The Severstal Dearborn's cold mill produces 1.8 million tons (1.6 million metric tons) of steel in thicknesses from 0.014 in. through 0.110 in. (0.36 mm through 2.79 mm) with widths form 28 in. to 61 in. (711 mm to 1,549 mm). A cornerstone of Severstal Dearborn's modernization will be the most sophisticated pickle tandem cold mill (PLTCM) in the world. The PLTCM will roll to a minimum gauge of 0.012 in. (0.30 mm) and final width of up to 72 in. (1,850 mm) with product flatness requirements of less than 15 I-units.

===Coated products===

Severstal Dearborn's coating capabilities include one of the largest electrogalvanizing lines and hot-dipped galvanizing capabilities. Also part of the Dearborn modernization will be a new hot-dip galvanizing line which will include controls for coating thickness and surface texture as well as alloy and phase control. The line will be capable of producing 496,000 tons (450,000 metric tons) of exposed hot dipped galvanized (HDGI) and exposed hot dipped galvanneal (HDGA) steel. These capabilities are, and will be used to produce steels such as high-end automotive products, dual-phase, transformation-induced plasticity (TRIP) and high reduction interstitial-free steels for customers in the automotive, appliance, and furniture industries.
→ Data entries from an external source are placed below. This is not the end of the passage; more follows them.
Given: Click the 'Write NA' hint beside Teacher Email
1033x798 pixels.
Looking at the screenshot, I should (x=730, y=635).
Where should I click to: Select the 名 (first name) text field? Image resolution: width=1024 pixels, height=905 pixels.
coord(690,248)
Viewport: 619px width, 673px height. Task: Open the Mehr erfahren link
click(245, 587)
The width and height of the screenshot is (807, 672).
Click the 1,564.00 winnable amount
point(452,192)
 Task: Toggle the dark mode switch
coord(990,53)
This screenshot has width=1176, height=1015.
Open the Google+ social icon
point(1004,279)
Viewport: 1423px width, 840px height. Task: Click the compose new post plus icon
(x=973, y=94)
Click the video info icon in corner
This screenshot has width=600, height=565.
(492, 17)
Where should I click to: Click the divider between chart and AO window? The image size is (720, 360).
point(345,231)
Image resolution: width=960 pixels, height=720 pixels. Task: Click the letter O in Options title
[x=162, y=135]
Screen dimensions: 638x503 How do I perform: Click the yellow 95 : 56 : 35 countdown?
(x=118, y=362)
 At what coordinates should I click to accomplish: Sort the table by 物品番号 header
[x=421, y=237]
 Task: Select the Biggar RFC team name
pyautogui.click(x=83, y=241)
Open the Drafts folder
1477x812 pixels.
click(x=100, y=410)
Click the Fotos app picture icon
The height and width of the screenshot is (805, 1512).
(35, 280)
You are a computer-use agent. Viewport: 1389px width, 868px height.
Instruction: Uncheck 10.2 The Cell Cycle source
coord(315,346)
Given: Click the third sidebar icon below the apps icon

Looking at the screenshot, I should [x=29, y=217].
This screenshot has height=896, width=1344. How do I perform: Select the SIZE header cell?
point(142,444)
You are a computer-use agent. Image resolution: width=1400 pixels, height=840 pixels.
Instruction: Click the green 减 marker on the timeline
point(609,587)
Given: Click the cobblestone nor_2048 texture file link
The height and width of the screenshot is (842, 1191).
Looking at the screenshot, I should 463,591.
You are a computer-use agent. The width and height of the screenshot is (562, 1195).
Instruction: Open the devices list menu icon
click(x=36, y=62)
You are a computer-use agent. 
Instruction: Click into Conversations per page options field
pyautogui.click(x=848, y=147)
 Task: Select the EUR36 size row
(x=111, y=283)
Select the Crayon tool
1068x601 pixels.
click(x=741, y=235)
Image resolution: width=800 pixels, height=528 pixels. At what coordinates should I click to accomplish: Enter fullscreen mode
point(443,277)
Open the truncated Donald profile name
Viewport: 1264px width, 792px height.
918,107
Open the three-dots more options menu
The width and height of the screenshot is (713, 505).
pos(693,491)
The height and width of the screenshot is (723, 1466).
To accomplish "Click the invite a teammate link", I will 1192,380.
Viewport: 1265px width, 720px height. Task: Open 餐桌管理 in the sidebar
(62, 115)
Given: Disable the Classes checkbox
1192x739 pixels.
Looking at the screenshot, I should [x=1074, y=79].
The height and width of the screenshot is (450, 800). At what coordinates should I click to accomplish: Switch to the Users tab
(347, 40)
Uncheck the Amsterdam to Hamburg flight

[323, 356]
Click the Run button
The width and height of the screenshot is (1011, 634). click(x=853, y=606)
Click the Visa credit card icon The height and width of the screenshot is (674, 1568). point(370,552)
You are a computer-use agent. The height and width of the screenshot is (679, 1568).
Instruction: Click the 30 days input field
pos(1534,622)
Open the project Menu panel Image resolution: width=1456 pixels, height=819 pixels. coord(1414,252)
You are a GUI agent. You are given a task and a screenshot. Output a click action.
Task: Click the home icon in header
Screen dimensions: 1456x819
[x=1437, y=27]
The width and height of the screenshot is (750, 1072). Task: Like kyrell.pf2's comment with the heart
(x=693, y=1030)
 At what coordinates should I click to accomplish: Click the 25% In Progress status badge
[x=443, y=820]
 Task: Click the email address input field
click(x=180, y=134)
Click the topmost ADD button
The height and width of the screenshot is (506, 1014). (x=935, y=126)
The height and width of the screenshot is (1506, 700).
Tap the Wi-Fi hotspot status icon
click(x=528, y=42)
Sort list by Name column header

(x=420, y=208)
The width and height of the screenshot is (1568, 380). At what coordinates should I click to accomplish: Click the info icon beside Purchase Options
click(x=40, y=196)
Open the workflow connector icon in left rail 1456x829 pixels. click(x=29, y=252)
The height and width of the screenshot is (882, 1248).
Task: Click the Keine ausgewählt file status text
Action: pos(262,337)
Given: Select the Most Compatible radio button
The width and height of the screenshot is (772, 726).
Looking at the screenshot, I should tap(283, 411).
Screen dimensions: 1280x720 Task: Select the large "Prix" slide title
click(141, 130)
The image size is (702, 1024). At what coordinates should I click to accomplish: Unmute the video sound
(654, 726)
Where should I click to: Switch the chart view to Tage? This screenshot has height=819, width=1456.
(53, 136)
==Raw materials and logistics==
Iron ore comes up the Rouge River on ore freighters and is unloaded. Coils of steel leave the cold mfill on tractor trailers and railcars.

==Expansion projects==
The continuous annealing process will help make this plant one of the most efficient in the US. As of April 2011, work has begun on preparing the "W" section of the existing cold mill for the eventual installation of the continuous annealing line.